Each time an event (usually a keystroke) is received, the editor state is advanced to the next state. For example, the editor might have a key :mode with a value of :normal, but after advancing the state by applying the ":" character, :mode might be :command-line.

The usual way to test this might be:

(fact "`:` enters command-line mode"
  (:mode (editor :after ":")) => :command-line)

(editor is a testing helper function which allows super-concise tests.)

If this test fails, we’ll see:

FAIL "`:` enters command-line mode" Expected: :command-line Actual: :normal

This doesn’t tell us much, does it? On the other hand, we can write a mode testing function:

(defn mode
  [expected-mode]
  (fn [editor]
    (= (:mode editor) expected-mode)))

and rewrite our fact:

(fact "`:` enters command-line mode"
  (editor :after ":") => (mode :command-line))

Now, when the test fails, we might be able to see, for example, that a ":" was literally inserted into the buffer–or that it wasn’t.

A General Rule

I think this warrants a general rule:

When you find yourself doing gyrations on the left side of =>, write a Midje checker instead.

It’s also possible that you could be testing through a different function which produces a "more-inner" data structure – but first consider whether that function’s signature is stable enough, or you will cause yourself pain later.

__Exercise goal__:
List every distinct keyword in the Midje checkers text, meaning each colon followed directly by a name, such as :mode. Give them in order of first appearance.

__Material supplied__:
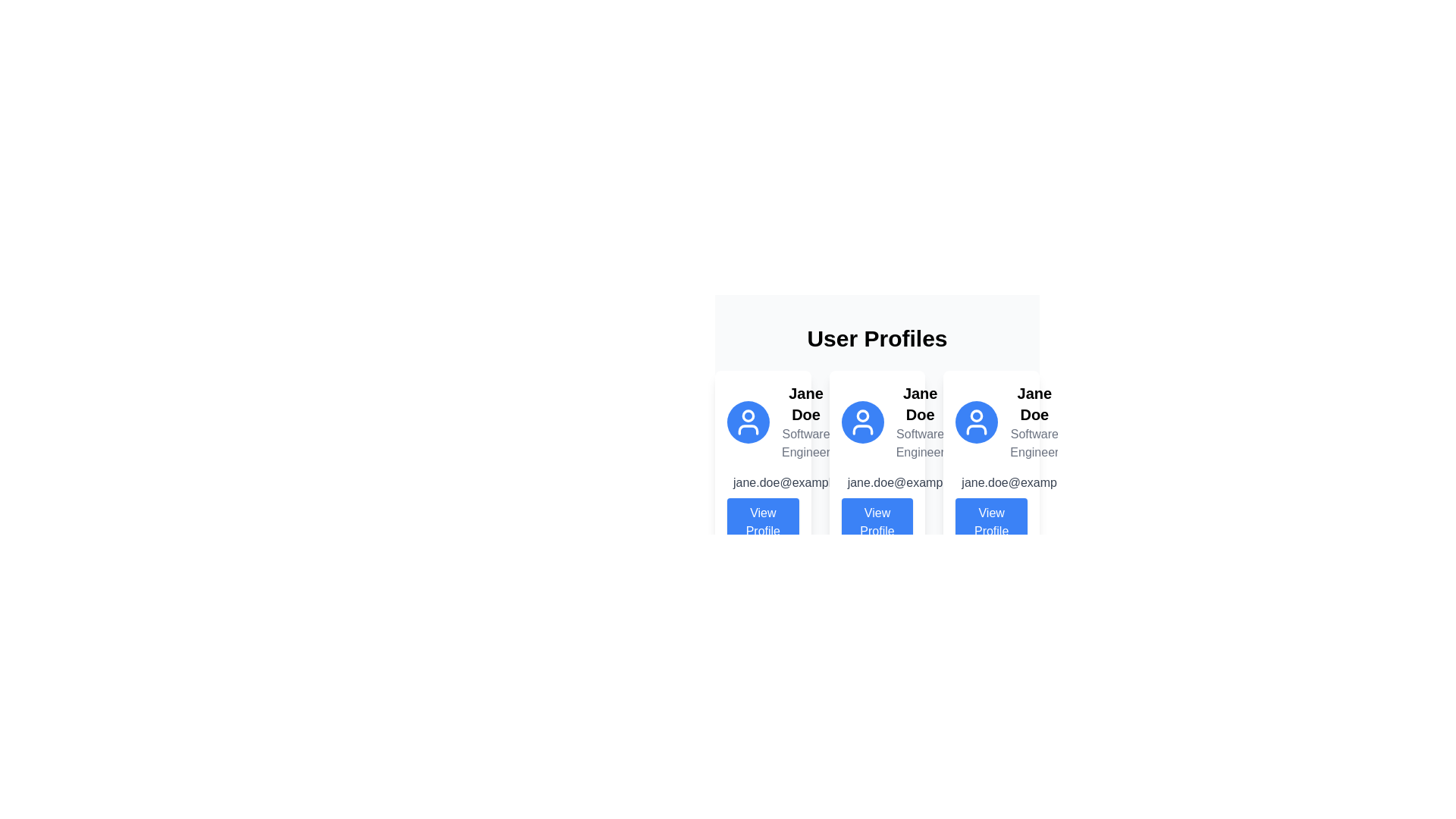  Describe the element at coordinates (862, 422) in the screenshot. I see `the circular user profile avatar icon with a blue background and white outline, centrally positioned above the title 'Jane Doe' and subtitle 'Software Engineer' in its card layout` at that location.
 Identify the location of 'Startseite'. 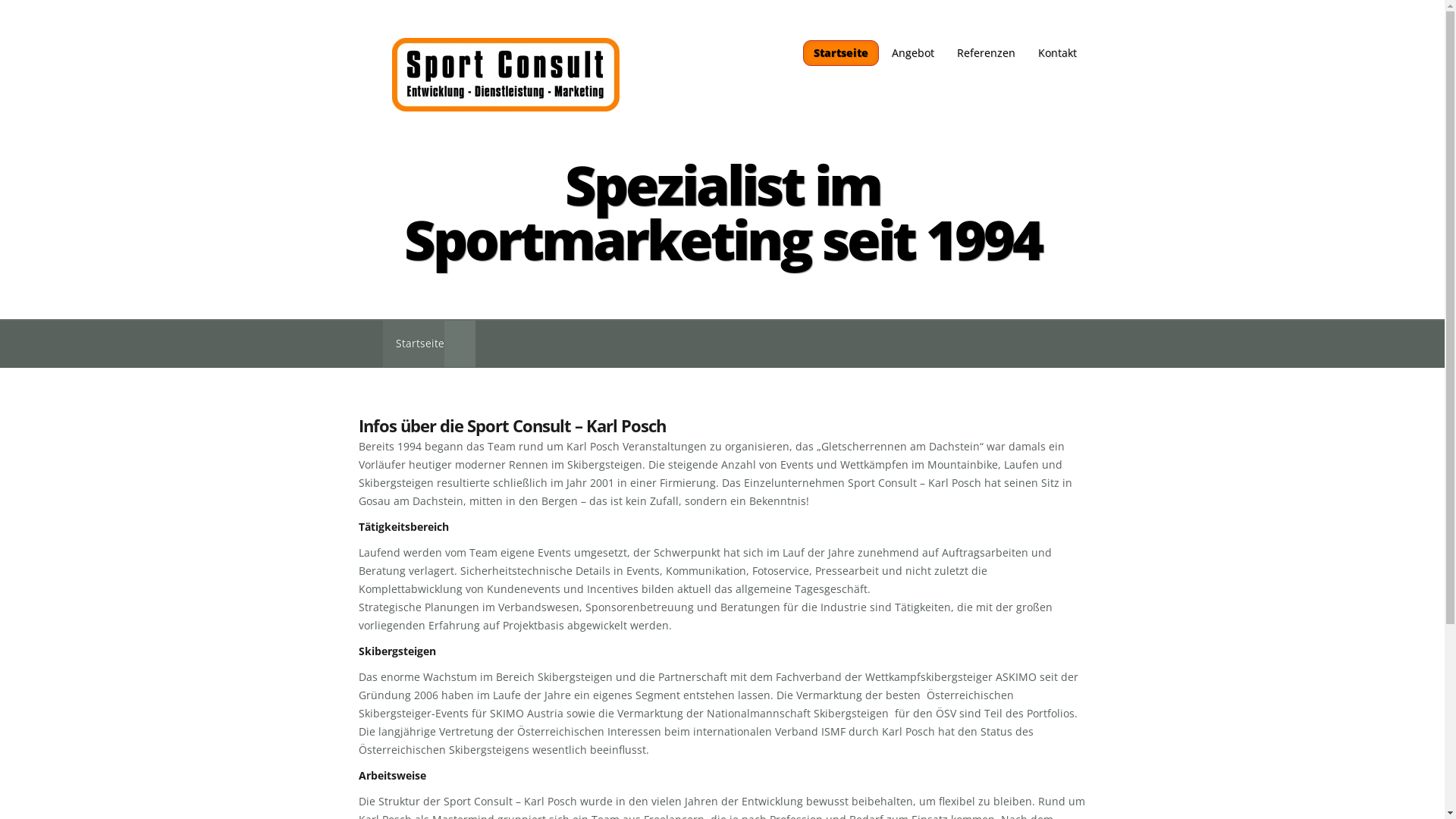
(839, 52).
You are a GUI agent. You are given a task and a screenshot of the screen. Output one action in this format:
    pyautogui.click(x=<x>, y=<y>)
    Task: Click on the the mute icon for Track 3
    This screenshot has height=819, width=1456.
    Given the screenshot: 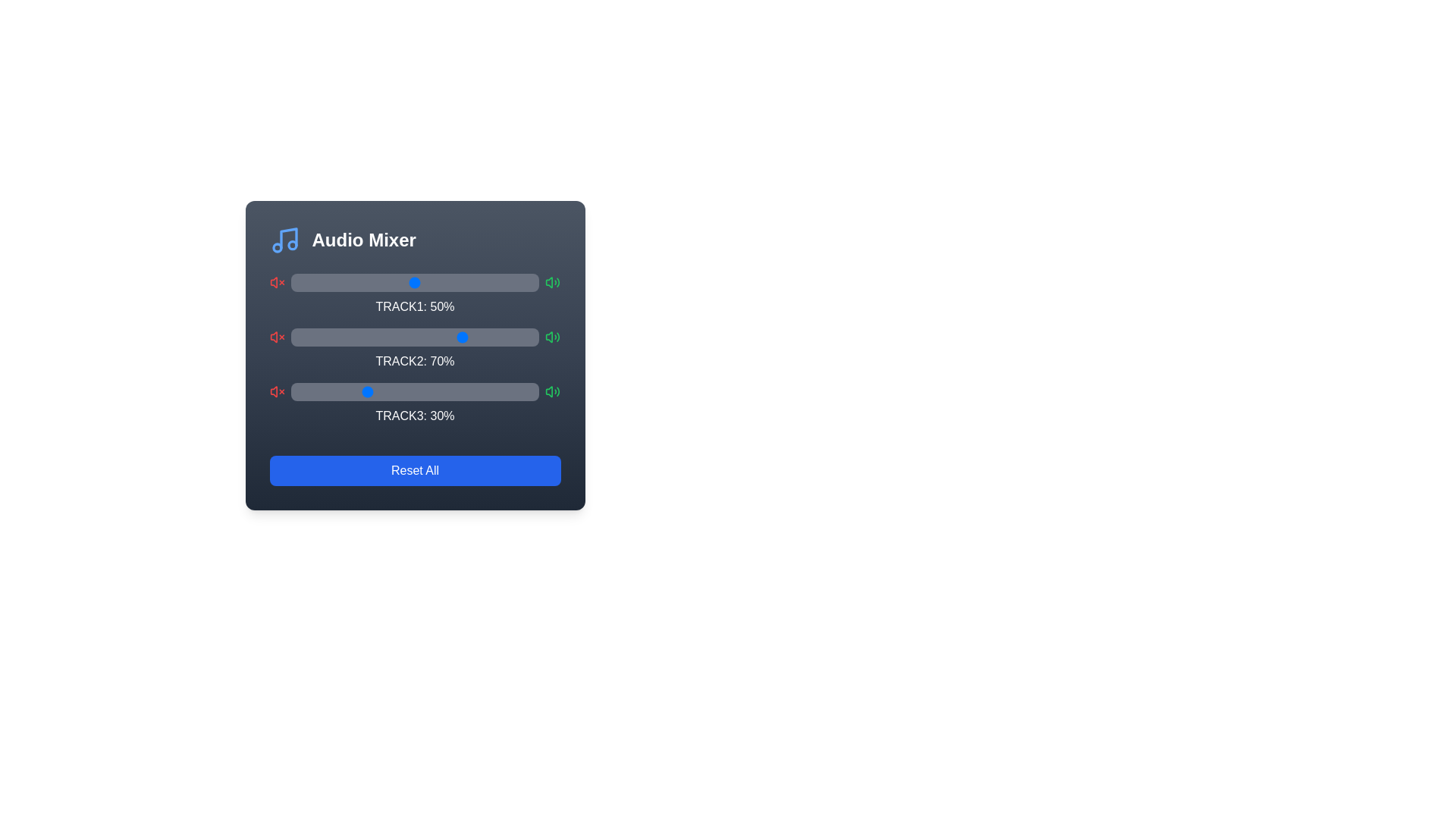 What is the action you would take?
    pyautogui.click(x=277, y=391)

__Output for this exercise__:
:mode
:normal
:command-line
:after